The Renegade Queen
Victoria Claflin is a woman for the ages: this would be true except for the fact that her role in history, if not women’s history, hadn’t been sanitized, or even scrubbed out. She is at the forefront of the women’s suffrage movement along with the likes of Susan B. Anthony and Elizabeth Cady Stanton. But this is getting ahead of the book at hand, The Renegade Queen. Our protagonist is the sixth of ten children, conceived in a tent during a revival. She is given the gift of clairvoyance, yet exploited and abused by her huckster pimp father. She is seen as the Sybil of the Midwest. Her wretched future is derailed by the seeming good nature of Canning Woodhull, who frees her from the captivity of her abusive father. Victoria marries the dashing Canning and immerses herself in the anti-slavery movement, but is subject to the drudgery of her new husband’s drinking and womanizing.
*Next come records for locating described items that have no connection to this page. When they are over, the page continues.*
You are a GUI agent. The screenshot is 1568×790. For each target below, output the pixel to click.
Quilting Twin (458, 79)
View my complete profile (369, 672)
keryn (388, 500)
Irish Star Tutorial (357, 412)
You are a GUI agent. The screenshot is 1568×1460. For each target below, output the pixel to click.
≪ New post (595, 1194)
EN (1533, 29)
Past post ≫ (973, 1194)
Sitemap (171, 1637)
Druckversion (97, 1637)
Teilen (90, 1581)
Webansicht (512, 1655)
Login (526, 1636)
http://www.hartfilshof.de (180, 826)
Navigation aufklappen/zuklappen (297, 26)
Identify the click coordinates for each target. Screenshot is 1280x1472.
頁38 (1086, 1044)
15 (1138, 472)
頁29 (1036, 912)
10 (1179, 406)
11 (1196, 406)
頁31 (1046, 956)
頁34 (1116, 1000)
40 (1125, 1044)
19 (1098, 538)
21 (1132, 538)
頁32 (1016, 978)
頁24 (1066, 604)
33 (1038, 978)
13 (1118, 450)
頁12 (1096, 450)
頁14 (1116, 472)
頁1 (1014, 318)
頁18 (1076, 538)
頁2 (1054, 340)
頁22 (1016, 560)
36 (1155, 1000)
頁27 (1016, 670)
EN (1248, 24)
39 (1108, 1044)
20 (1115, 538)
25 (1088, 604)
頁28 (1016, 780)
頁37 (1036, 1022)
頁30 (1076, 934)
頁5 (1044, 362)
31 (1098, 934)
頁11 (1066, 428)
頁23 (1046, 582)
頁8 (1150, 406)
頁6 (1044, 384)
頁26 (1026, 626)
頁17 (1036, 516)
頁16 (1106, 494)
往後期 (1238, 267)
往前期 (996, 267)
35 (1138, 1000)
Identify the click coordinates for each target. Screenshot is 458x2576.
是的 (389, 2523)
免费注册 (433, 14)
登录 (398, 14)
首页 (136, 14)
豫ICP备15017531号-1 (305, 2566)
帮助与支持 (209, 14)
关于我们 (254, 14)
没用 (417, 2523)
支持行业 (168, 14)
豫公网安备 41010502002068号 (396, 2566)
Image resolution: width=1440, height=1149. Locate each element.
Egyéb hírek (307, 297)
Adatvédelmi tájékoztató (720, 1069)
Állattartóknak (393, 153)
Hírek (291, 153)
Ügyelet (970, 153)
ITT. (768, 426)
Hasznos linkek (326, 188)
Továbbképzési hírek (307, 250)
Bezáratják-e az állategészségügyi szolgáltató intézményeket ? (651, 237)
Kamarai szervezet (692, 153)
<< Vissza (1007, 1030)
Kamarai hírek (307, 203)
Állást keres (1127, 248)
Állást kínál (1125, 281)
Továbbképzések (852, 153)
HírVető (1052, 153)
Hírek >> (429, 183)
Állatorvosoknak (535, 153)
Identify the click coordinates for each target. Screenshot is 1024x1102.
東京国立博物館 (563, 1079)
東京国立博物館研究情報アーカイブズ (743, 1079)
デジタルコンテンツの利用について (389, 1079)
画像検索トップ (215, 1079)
She sees parallels between the move for freedom of African Americans and women in the United States. She also equates the handicap of her son with her husband’s lust for drink. Victoria throws herself fully into the woman’s equality movement along with her sister Tennessee. They are iconoclasts who are not willing to tread lightly in their path towards the vote, but will burn every bridge if necessary. That is what ultimately sets them apart from those in the history books.
Eva Flynn’s work is powerful in its portrayal of a renegade suffragette. Victoria Woodhull is a multifaceted character who evokes empathy, the occasional laugh, and ultimately sympathy for the plight of the hardworking woman. Victoria is not your conventional heroine, but in this time of the United States, conventions mattered little.